- [EXERCISE GOAL]:
Return, exactly and in full, the lines of the records below starting at the one with "Given: Open the INFORMATION tab" and ending at the one with "The width and", and no other lines.

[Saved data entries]
--
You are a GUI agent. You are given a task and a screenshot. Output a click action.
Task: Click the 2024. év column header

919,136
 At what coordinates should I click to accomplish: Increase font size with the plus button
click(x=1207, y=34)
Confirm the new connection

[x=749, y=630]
--
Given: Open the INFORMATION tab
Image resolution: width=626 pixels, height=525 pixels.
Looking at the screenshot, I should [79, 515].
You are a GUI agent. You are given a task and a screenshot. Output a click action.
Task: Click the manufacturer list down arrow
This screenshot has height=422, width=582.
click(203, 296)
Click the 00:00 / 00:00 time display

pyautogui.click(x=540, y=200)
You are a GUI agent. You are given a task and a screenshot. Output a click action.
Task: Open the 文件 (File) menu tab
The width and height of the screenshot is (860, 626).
--
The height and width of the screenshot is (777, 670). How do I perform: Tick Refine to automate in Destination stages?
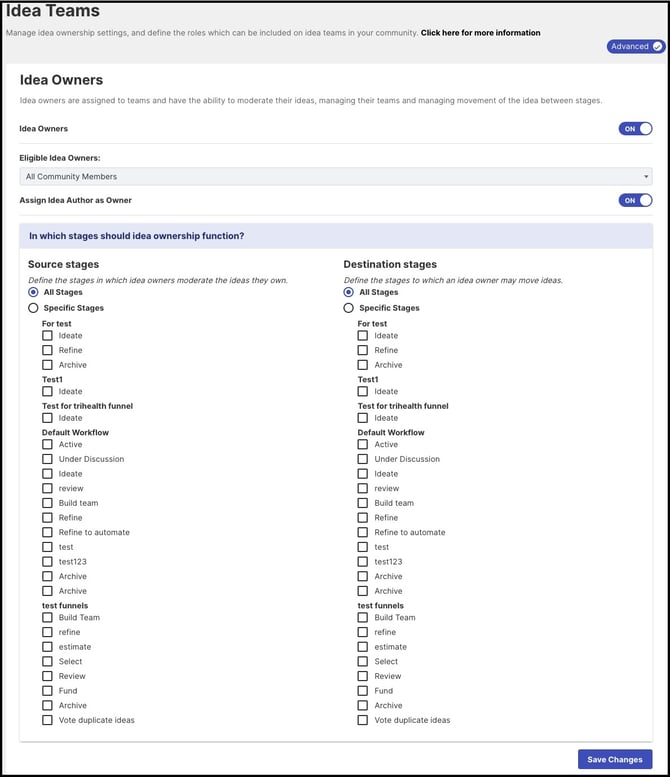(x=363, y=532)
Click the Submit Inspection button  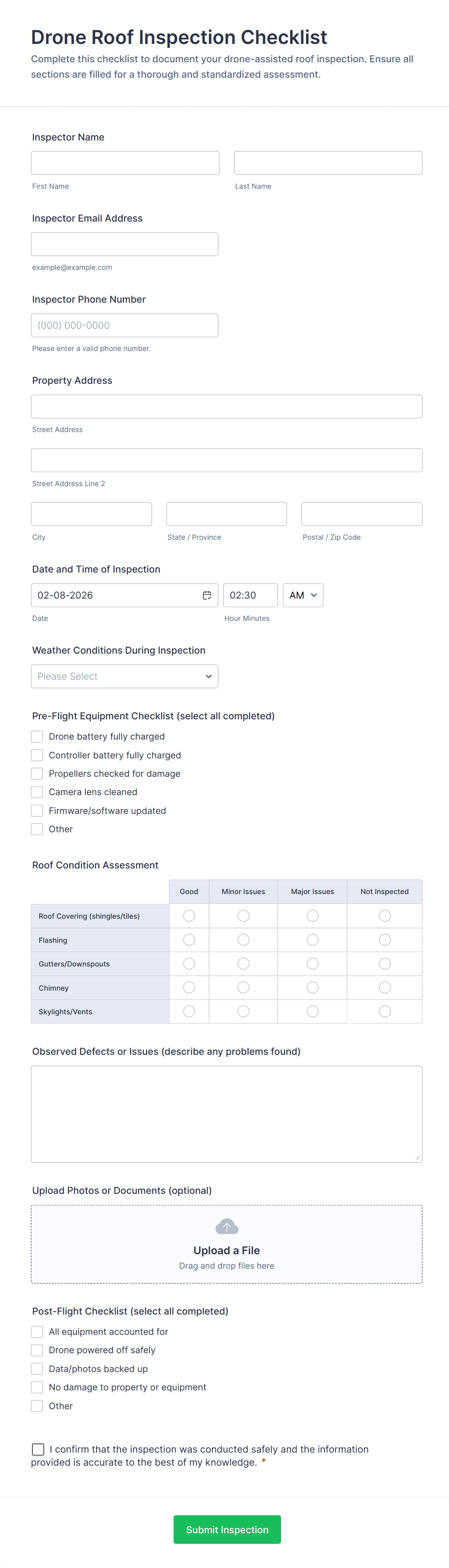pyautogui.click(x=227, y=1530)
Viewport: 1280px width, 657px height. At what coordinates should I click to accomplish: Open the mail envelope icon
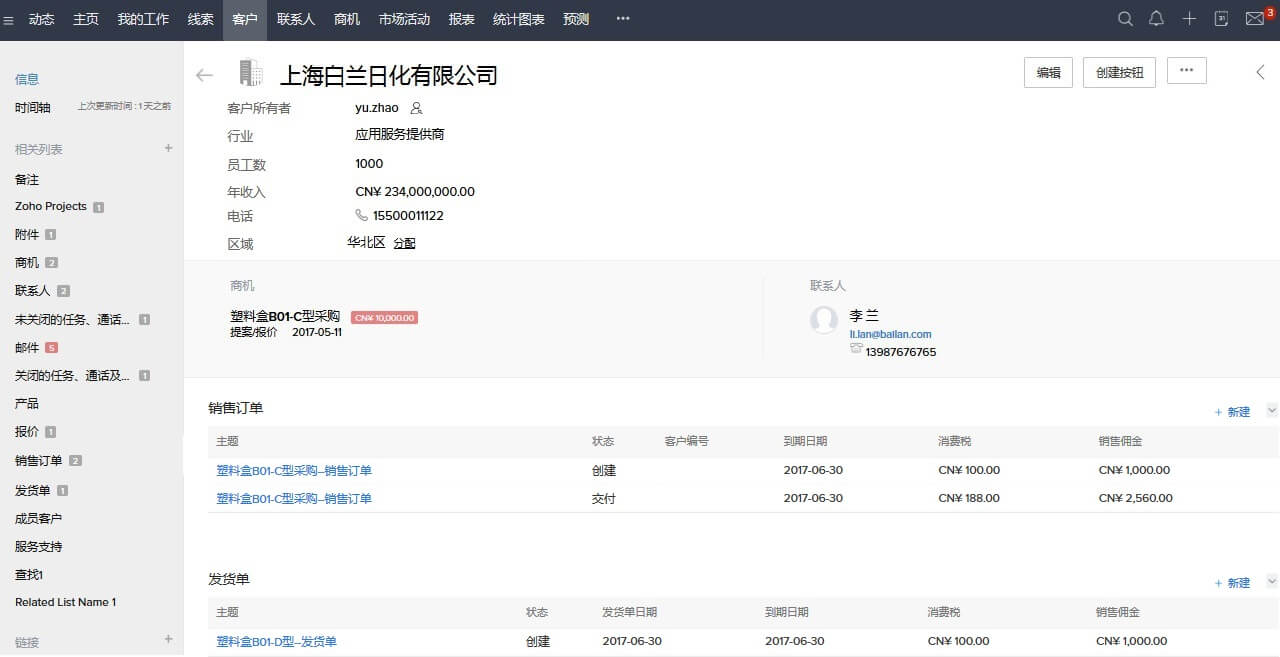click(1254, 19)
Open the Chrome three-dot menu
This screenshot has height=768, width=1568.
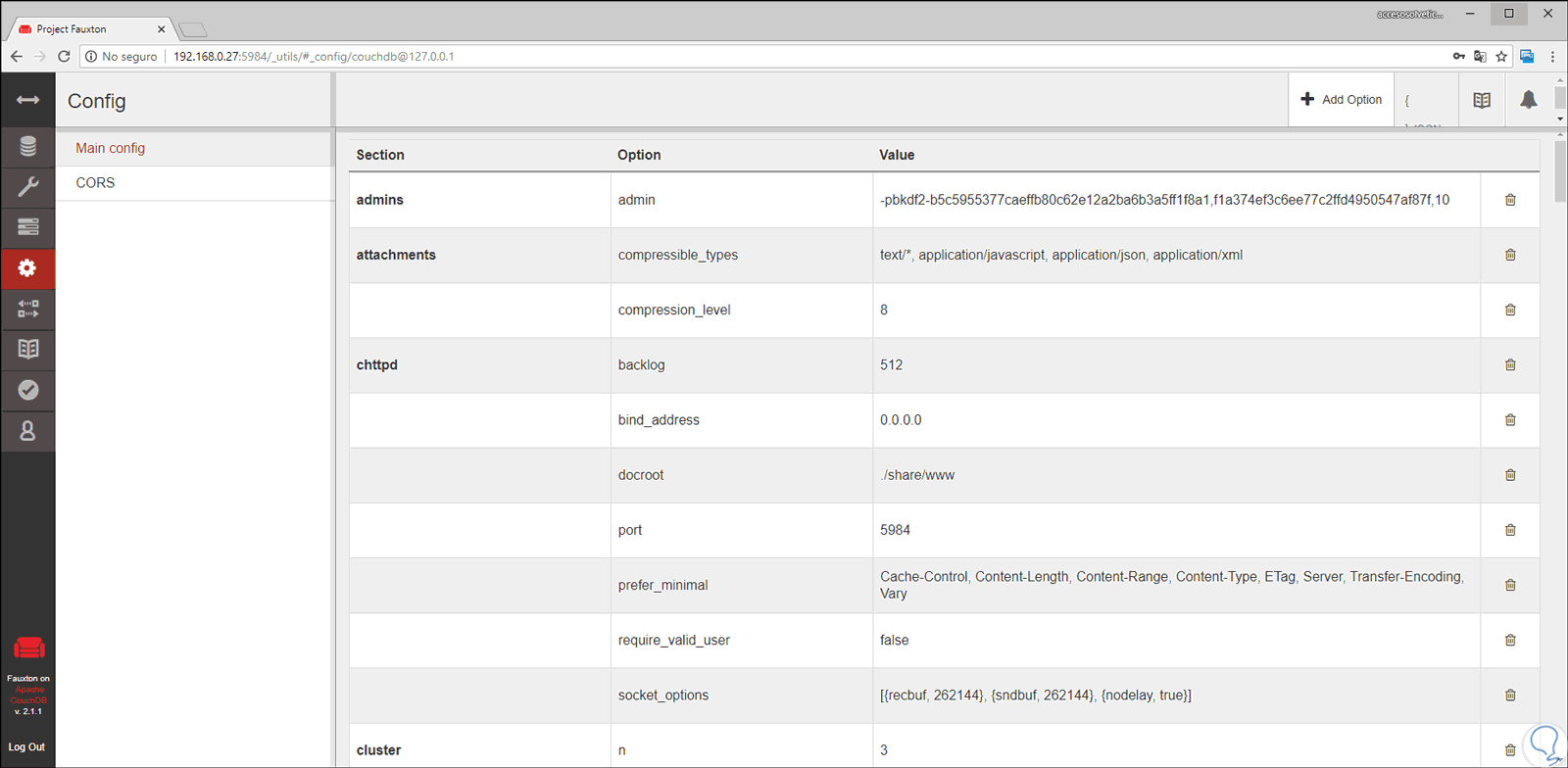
--
- [SOLUTION TO THIS EXERCISE]:
Given: Open the INFORMATION tab
Image resolution: width=626 pixels, height=525 pixels.
Looking at the screenshot, I should [79, 515].
You are a GUI agent. You are given a task and a screenshot. Output a click action.
Task: Click the manufacturer list down arrow
This screenshot has height=422, width=582.
click(203, 296)
Click the 00:00 / 00:00 time display

pyautogui.click(x=540, y=200)
You are a GUI agent. You are given a task and a screenshot. Output a click action.
Task: Open the 文件 (File) menu tab
The width and height of the screenshot is (860, 626).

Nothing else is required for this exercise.